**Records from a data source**

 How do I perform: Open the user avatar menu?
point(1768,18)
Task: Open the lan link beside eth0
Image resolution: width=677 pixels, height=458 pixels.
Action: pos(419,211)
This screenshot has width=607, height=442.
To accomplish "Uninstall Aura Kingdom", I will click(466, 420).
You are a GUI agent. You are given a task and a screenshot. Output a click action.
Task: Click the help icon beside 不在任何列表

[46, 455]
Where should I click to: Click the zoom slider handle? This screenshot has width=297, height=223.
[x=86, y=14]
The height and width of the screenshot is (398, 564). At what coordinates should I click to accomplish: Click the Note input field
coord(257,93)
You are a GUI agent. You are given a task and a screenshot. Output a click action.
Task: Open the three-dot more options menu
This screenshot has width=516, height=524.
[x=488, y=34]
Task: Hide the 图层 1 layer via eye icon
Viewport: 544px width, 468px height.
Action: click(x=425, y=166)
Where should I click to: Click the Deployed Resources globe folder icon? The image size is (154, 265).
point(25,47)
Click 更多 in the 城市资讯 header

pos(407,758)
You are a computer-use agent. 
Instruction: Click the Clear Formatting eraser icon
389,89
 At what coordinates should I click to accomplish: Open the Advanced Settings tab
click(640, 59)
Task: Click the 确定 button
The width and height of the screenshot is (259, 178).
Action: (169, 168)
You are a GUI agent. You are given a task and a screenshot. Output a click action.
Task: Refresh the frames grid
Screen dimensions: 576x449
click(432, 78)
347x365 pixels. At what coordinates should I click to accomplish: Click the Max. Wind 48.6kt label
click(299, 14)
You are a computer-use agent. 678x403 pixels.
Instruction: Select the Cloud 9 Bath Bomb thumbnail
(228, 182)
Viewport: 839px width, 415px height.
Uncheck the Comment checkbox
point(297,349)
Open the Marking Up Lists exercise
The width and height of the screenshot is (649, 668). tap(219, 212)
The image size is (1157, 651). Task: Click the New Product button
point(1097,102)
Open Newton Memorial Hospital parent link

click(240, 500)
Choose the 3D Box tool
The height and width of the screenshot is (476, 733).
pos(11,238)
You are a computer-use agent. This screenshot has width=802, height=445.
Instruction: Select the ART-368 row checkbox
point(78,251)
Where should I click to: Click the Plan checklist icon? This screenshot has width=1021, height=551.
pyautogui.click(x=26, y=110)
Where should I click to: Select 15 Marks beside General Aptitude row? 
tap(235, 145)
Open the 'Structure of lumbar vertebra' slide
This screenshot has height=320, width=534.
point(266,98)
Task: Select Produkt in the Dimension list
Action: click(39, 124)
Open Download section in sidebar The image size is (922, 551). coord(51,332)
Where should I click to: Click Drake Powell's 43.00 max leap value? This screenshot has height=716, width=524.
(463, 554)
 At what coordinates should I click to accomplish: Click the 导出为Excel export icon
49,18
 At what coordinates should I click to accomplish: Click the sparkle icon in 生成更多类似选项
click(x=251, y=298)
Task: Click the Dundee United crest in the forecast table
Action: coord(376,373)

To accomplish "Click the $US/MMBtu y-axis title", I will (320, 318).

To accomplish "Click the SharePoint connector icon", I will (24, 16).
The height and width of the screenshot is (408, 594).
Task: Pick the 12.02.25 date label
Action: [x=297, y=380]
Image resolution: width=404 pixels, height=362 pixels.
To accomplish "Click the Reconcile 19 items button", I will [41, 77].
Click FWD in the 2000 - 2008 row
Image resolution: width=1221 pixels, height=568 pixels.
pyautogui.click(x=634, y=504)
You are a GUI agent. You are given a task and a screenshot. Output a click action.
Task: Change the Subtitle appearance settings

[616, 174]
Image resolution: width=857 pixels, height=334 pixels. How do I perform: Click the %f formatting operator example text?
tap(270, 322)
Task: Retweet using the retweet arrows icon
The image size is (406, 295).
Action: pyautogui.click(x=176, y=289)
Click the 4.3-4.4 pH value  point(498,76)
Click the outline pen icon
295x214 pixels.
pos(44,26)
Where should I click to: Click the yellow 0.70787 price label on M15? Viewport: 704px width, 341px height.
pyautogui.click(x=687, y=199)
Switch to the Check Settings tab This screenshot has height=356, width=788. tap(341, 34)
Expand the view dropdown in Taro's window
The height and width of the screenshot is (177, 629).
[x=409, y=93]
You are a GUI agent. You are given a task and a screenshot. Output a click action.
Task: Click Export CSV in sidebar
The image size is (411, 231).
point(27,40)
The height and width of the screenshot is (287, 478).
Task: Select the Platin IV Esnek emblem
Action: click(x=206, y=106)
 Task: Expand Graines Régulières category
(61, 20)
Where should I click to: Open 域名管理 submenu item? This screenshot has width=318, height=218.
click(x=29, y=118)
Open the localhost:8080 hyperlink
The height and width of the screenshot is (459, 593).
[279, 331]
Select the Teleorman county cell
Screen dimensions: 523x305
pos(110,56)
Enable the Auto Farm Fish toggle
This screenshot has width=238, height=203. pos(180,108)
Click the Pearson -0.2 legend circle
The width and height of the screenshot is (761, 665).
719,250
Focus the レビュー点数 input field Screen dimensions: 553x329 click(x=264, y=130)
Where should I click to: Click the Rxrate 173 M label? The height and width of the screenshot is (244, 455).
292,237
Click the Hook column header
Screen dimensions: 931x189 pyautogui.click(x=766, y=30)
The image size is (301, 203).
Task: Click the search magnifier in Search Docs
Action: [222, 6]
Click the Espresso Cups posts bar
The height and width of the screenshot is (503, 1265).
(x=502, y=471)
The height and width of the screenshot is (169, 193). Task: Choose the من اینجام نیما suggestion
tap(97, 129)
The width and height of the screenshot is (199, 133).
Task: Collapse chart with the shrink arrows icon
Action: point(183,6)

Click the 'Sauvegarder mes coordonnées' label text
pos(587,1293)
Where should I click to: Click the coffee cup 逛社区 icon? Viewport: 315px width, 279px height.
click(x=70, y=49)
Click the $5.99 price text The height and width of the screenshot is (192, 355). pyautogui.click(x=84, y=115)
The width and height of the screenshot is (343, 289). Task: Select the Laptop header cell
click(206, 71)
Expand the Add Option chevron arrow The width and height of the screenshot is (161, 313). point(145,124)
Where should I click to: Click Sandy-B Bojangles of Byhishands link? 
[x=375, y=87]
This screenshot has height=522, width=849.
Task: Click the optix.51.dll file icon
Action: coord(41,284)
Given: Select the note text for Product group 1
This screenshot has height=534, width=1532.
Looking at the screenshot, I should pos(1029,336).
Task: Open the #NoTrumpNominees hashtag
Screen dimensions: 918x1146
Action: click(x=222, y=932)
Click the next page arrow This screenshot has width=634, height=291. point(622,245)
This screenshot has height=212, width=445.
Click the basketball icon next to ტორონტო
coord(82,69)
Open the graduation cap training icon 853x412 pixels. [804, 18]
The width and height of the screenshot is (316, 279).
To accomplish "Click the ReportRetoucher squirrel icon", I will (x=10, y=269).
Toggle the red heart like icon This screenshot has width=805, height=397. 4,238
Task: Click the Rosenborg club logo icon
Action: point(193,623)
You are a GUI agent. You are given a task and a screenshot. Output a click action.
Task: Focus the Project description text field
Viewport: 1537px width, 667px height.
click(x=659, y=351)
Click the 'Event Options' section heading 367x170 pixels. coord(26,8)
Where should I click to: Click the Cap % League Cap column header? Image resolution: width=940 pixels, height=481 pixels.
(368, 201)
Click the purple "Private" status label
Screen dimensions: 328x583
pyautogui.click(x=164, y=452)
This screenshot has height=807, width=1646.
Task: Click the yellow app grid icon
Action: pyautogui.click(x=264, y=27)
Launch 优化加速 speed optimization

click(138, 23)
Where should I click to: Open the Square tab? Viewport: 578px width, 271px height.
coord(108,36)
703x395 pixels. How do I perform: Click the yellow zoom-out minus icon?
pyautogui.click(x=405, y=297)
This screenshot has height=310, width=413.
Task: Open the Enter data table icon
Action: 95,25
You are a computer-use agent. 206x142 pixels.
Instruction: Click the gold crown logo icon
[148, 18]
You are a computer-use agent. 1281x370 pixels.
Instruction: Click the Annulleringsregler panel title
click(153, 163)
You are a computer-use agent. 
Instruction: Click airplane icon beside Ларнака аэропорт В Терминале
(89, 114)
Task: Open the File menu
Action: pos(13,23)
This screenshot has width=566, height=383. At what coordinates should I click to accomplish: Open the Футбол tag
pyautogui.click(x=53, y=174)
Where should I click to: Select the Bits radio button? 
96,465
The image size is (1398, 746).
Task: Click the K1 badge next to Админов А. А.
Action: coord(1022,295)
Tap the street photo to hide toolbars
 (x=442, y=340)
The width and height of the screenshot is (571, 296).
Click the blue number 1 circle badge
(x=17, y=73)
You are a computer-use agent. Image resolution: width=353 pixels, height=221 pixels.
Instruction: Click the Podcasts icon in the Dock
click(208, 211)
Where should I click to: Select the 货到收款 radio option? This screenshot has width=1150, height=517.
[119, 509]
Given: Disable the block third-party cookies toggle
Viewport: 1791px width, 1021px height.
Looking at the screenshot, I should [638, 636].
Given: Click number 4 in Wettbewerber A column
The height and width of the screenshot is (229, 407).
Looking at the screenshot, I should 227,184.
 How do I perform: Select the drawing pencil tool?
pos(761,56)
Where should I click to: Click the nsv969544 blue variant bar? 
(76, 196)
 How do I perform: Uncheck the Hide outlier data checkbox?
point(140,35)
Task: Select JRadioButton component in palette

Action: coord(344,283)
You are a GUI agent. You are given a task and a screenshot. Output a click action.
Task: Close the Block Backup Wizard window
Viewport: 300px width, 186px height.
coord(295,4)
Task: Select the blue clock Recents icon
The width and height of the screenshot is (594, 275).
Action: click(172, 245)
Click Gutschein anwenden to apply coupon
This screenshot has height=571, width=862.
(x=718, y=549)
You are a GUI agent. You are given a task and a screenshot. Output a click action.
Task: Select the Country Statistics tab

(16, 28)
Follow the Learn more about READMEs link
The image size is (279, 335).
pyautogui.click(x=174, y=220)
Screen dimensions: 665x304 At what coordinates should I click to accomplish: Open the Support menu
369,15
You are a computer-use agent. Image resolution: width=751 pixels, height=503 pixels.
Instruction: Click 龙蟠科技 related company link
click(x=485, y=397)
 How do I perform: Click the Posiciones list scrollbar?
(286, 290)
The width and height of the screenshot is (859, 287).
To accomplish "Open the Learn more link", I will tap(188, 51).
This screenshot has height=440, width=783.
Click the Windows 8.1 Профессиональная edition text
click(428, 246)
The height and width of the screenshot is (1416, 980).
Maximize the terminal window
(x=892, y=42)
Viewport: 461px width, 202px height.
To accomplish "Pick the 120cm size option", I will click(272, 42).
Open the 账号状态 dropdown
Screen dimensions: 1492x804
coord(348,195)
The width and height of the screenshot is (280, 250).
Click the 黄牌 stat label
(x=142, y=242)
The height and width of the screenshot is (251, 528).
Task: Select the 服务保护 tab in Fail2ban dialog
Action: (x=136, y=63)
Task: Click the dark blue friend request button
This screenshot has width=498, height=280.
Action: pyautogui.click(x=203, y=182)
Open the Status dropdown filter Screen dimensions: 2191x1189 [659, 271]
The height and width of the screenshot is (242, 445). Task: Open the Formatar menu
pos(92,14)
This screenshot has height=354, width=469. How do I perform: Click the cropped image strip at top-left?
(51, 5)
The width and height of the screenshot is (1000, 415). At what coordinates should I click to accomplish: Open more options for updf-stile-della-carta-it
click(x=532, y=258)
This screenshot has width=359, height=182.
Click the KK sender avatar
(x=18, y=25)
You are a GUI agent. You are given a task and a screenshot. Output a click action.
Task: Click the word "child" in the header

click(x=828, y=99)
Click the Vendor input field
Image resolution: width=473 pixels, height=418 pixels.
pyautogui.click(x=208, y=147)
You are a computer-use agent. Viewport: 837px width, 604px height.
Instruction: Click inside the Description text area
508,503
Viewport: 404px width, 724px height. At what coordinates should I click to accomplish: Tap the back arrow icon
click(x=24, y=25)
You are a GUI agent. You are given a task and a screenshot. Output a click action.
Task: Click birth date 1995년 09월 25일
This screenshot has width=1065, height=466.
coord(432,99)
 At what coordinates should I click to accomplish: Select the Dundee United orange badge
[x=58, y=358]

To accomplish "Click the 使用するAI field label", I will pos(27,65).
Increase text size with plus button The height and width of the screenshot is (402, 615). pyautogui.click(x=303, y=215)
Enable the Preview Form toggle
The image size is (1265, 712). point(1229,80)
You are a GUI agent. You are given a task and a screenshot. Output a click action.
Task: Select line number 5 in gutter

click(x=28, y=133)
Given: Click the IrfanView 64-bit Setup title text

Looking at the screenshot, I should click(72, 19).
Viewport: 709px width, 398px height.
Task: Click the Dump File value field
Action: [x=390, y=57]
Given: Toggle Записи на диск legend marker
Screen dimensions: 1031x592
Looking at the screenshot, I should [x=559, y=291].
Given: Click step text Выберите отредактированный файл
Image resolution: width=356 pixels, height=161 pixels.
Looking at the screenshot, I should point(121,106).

**THE PROBLEM**
With the string "sidebar" as the key, filter the data above and show the lines that match.

**RESPONSE AREA**
Open Download section in sidebar The image size is (922, 551). coord(51,332)
Task: Click Export CSV in sidebar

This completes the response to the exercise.